The last aid station wasn’t worth stopping. Jackson wanted to podium, that’s all that mattered to him. He was chugging along, spinning his wheels as fast as was functional, with only ten kilometers left in the course. Breathing heavily with calculated precision and matching each rotation of his pedals with an inhale or an exhale. His calves were tight, tingling, and uncomfortably from the past two hours of hard, relentless motion - up and down over and over - moving his bicycle precisely at the rate he’d practiced during the previous months of training. A thin layer of sweat resided on his brow that he had no other choice than to let drip down under his racing glasses, stinging his eyes with saltiness and a mild vision impairment, although, stubbornly unwilling to slow down in order to wipe clean or even blink in the happenstance he’d lose his cadence and spot in the chase.

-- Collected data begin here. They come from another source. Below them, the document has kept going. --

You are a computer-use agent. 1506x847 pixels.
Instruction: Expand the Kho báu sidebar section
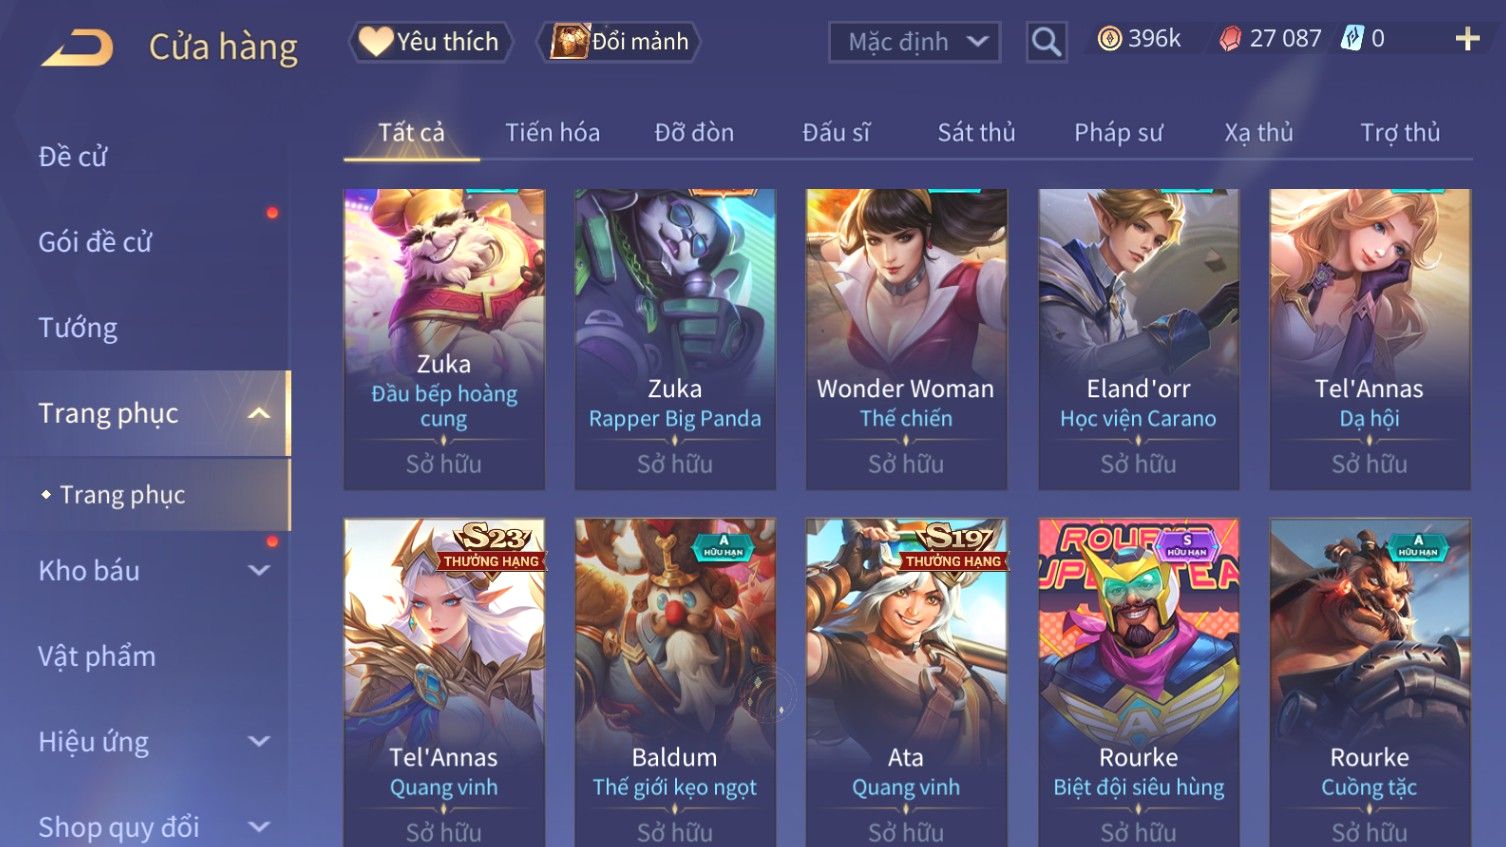[259, 570]
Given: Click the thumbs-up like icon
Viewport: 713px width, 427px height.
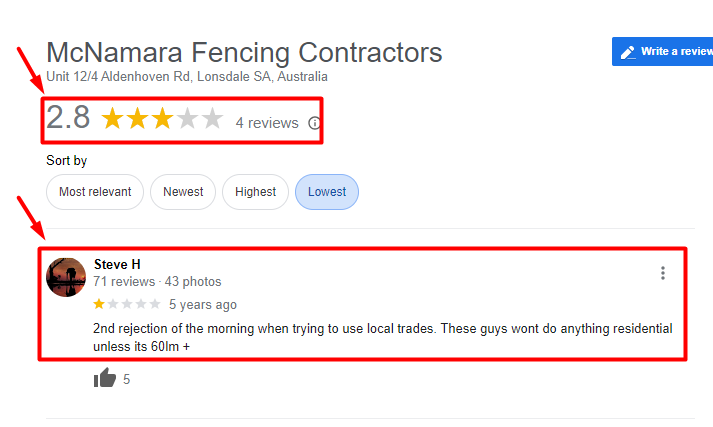Looking at the screenshot, I should tap(105, 378).
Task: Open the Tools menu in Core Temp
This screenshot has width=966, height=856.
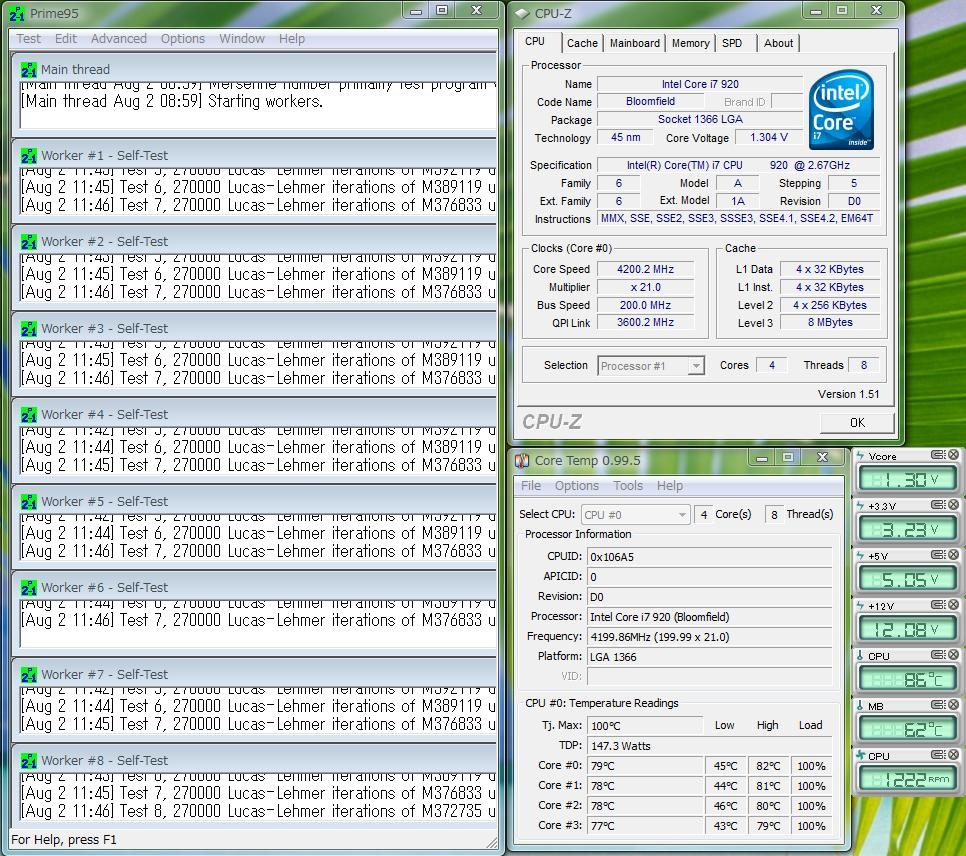Action: (628, 486)
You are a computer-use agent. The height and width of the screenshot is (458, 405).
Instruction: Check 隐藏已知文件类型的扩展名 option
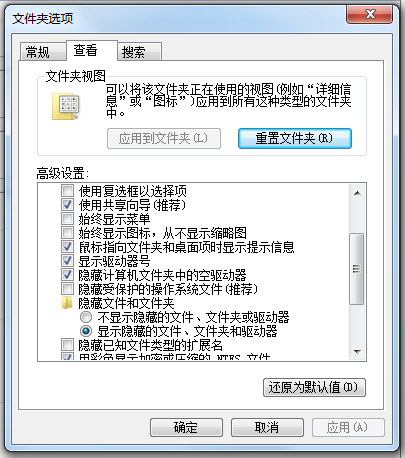point(67,344)
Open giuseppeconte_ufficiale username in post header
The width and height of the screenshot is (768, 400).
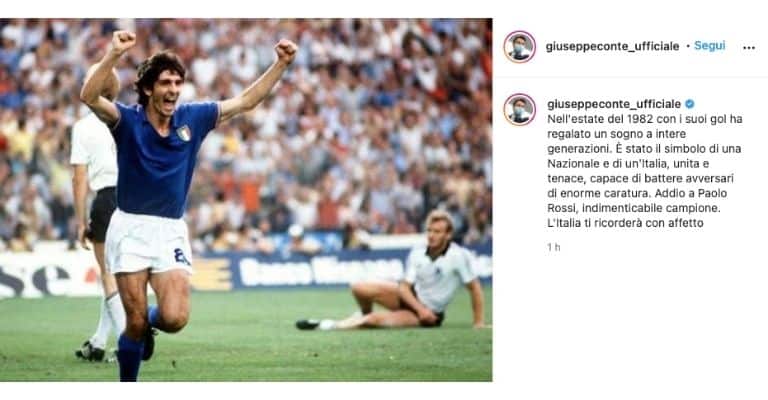[x=612, y=47]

For Jackson, everything came down to this next section of the race. All the work, the trade-offs, the early morning training sessions, the calorie counting and aggressive dieting, the expectations he’d set for himself of success today. His gaze was relaxed, yet vicious, and it was intentional to afford more strength allocation to his legs, where the strength of his entirety resided. Still, flying forward, he kept looking up from the tarmac just enough to keep track of the racer in front of him. That was the only way he knew where to go.

Jackson knew everything he needed to know about the person in front of him. His name was number seventy three with a blue and white and yellow jersey. The body was large enough for him to draft behind, which had lasted for the past hour. The rider had brown hair set in a pony-tail tucked under his helmet. He was chasing him hard, as was everybody in that small lead pack, closing in on the last leg of the race. Was rider seventy three aware of Jackson riding his tail? It didn’t matter. Seventy three was just a figure Jackson would erupt past, soon enough, as was the plan all along, if he reserved enough nitrous oxide in his tank to overtake the rider at the proper time. Then, maybe, he could get in front, and get on that podium. In fact, Jackson felt he needed to get in front. It was his primary mission.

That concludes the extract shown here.